То есть пить, курить, говорить, читать-писать-считать, кататься на велосипеде и коньках, завязывать шнурки и самостоятельно кушать ложкой манную кашу, - всё это у Вас стало возможным только после 18-ти?! Оригинально! Хотя Илья Муромец и вовсе 30 лет на печи сидел...


----------



## vev (8 Апр 2014)

MAN писал:


> То есть пить, курить, говорить, читать-писать-считать, кататься на велосипеде и коньках, завязывать шнурки и самостоятельно кушать ложкой манную кашу, - всё это у Вас стало возможным только после 18-ти?! Оригинально! Хотя Илья Муромец и вовсе 30 лет на печи сидел...

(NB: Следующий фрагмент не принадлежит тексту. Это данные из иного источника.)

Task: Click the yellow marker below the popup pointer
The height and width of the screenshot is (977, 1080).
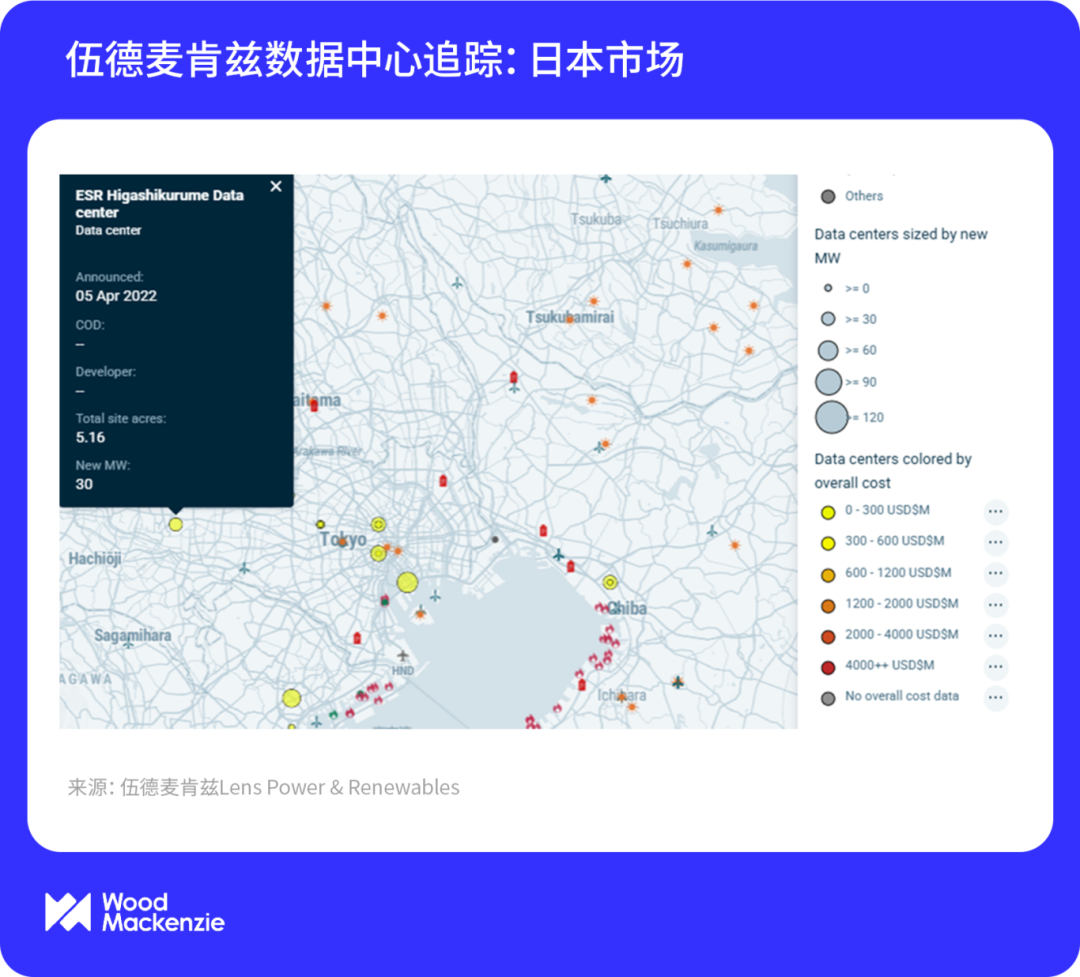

Ой какой недобрый народ пошел :biggrin: 
Александр, а ссылка на И.Муромца приведена, чтобы не убивать накорню жажду познания? :biggrin:

Dmvlad писал:


> Уважаемый vev


Дмитрий, давайте уж наконец перейдем на нормальные русские имена. Dmvlad будем считать Дмитрием, а VEV - Евгением (ну или Женей). Я ни в коей мере не навязываю, но просто предлагаю 

IvanM писал:


> А я, если честно, даже не жалею, что не учился в музшколе. Особенно имея пример двоюродного брата, который, закончив музшколу, больше на аккордеоне не играл и в итоге его продал.



Уважаемый Иван,
не думаю, что Вы это серьезно. Причем здесь пример брата? Ну а если бы брат Моцарта тоже бросил ДМШ? Что это доказывает или опровергает? ДМШ - это был и есть единственный способ получить начальное музыкальное образование в разумном возрасте. "Разумный" это тот возраст, когда скорость поглощения информации/навыков максимальна. Можно и сокоралетнего кролика научить курить, но сколько времени это займет? Это отрадно, что Вы наконец то пришли к музыке, но не надо ожидать вороха лавров: Вы, к сожалению, упустили очень много, из того, чего могли бы достичь, начав свою музыкальную карьеру на пару десятков лет раньше


----------



## IvanM (8 Апр 2014)

vev писал:


> Детская рука и рука взрослого мужика вещи абсолютно разные. Добиться гибкости в 10 лет и 35 - большая разница


Ну если так мыслить, то после 20 вообще ничем нельзя начинать заниматься. Но что-то мне подсказывает, что сама конструкция и сами габариты инструмента расчитаны прежде всего на взрослого играющего.

vev писал:


> Ой какой недобрый народ пошел


Да-с недобрый, и шуточки недобрые. Начать с того, что я не курю. А мысль мою, я думаю, все поняли, кто захотел.

vev писал:


> Это отрадно, что Вы наконец то пришли к музыке, но не надо ожидать вороха лавров: Вы, к сожалению, упустили очень много, из того, чего могли бы достичь, начав свою музыкальную карьеру на пару десятков лет раньше


Моя музыкальная карьера? Звучит-то само по себе смешно. :biggrin:


----------



## vev (8 Апр 2014)

IvanM писал:


> Моя музыкальная карьера? Звучит-то само по себе смешно.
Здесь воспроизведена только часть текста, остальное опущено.